Há cinco anos a empresária paulistana de origem libanesa Aline Saleh, 29, guarda um segredo relevado, no sábado (8), na voz de outras mulheres. Ela relata ter sido abusada sexualmente pelo médium João de Deus em 2013, quando esteve com a avó na Casa Dom Inácio de Loyola, em Abadiânia (GO), em busca de cura e espiritualidade.

Saleh contou sua história à Folha sem medo de registrar sua identidade e seu rosto. "Quem tem de sentir vergonha é ele, e não eu." 

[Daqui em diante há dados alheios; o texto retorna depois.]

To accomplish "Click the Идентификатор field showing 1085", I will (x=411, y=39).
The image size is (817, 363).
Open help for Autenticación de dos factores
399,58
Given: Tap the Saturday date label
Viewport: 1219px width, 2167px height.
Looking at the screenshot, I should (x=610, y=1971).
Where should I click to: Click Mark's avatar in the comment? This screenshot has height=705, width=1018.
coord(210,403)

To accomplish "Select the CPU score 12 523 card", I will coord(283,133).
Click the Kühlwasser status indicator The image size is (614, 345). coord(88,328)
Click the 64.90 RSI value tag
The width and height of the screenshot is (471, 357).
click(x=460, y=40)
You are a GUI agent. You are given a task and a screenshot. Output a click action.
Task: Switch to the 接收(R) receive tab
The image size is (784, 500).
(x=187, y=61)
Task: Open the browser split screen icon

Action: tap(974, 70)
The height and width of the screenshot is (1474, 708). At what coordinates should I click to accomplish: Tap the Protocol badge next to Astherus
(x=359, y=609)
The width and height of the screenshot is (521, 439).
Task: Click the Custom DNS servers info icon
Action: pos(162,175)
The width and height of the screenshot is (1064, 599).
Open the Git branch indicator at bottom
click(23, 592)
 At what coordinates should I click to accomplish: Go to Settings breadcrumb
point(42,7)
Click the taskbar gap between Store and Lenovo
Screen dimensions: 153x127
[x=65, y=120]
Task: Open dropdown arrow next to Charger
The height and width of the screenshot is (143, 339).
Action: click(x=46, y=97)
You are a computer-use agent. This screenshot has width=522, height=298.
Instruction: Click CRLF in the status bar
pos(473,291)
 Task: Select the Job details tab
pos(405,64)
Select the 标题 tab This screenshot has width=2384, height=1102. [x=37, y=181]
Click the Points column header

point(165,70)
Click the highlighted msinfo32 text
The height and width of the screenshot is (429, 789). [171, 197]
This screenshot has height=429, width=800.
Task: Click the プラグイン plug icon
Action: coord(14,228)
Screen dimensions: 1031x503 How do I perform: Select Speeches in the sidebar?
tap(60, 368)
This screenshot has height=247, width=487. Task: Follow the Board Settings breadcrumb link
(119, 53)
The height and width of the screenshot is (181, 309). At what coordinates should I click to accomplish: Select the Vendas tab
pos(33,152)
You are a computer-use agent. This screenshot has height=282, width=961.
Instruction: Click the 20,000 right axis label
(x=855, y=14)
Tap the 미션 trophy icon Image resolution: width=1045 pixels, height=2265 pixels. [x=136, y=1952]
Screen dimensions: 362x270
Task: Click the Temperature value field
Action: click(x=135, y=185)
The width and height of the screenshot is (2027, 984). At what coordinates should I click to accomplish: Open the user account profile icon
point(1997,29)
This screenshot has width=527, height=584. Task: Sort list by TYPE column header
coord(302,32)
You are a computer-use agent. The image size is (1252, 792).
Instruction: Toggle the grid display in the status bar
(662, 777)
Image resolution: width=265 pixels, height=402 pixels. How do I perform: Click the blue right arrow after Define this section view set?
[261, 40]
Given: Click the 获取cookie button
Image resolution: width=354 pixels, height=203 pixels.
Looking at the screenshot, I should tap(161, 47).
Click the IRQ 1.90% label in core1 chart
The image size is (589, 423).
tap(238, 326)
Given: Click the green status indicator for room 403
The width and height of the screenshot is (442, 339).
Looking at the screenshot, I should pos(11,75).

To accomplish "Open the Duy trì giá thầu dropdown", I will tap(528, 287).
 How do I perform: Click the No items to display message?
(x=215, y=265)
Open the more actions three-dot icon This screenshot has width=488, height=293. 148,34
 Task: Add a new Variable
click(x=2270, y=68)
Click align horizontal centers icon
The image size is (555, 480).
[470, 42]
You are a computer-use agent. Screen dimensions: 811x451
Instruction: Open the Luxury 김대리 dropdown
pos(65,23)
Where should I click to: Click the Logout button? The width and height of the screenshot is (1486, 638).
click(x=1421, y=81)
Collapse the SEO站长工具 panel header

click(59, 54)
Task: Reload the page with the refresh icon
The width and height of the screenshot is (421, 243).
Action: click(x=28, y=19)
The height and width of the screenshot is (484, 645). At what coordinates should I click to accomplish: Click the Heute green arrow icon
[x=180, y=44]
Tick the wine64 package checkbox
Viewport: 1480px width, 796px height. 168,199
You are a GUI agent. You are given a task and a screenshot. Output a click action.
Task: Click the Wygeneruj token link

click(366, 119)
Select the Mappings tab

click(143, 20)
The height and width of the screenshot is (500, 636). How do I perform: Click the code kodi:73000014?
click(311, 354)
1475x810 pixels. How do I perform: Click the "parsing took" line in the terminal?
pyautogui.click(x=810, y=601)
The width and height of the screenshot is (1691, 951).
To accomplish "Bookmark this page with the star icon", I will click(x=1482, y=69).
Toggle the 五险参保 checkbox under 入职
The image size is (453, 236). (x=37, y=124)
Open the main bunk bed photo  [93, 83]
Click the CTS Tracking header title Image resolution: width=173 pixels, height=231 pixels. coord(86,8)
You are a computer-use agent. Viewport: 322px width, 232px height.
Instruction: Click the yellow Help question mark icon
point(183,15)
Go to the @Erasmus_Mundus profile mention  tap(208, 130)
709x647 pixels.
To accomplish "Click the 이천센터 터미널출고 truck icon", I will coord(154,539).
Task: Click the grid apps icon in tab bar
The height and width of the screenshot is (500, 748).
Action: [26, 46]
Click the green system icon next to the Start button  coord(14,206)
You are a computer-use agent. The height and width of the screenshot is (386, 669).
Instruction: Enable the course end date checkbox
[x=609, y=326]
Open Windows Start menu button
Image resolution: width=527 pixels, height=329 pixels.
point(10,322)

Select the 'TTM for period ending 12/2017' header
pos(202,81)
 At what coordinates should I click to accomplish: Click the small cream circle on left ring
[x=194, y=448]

A empresária Aline Saleh, 29, que relata abuso sexual do médium João de Deus em Goiás - Alberto Rocha/Folhapress

A assessoria do médium não retornou as ligações da Folha. A seguir, o depoimento de Saleh.

 

Tenho mediunidade desde pequena. Via vultos, tinha sonhos fortes. E vivia à procura de meios para entender melhor esses fenômenos e me desenvolver mais espiritualmente. Eu nunca tinha ouvido falar de João de Deus até 2013, quando minha avó me convidou para acompanhá-la numa visita ao médium em Abadiânia, Goiás.

Ela queria curar as dores de uma contusão que teve no braço direito. Fiquei curiosa e topei. Pra mim, era uma aventura, porque eu já tinha frequentado um centro de umbanda, e tinha algum conhecimento da relação com entidades e médiuns.

Cheguei a Abadiânia e achei espantoso como a cidadezinha toda gira em torno de João de Deus. Há fotos dele em toda parte. As pessoas são doutrinadas, e o lugar é cheio de gringos.

A Casa Dom Inácio de Loyola, onde ele atende, é linda e cercada por natureza. Na porta, um grupo canta e toca violão. O clima é de paz. Parecia ser um lugar que fazia o bem.

Ao chegar, fui conduzida para uma espécie de grande varanda onde começa a doutrina. As pessoas rezam e dizem que você vai se sentir melhor. É assim que, aos poucos, vão comendo a sua mente.

Em fila, entramos na Casa, passando por um corredor de pessoas vestidas de branco, rezando e meditando em silêncio.

Ali existe uma vibe boa mesmo porque todo mundo está em busca das mesmas coisas: uma cura, uma esperança, uma palavra. Então todos entram na mesma sintonia.

Ao final desse corredor de boas vibrações, numa espécie de púlpito, fica João de Deus, numa cadeira, supostamente incorporado por uma entidade.

Minha avó foi antes de mim. Falou de seu braço. Ele nem olhou na cara dela. Rabiscou uma receita de passiflora, vendida numa casinha ao lado, e disse que ela ficaria boa.

Na minha vez, perguntou o que eu buscava ali. Expliquei que sofria com a minha mediunindade, que me fazia tão bem quanto mal porque não sabia controlá-la. A entidade pediu que eu procurasse o "médium João" ao final da sessão.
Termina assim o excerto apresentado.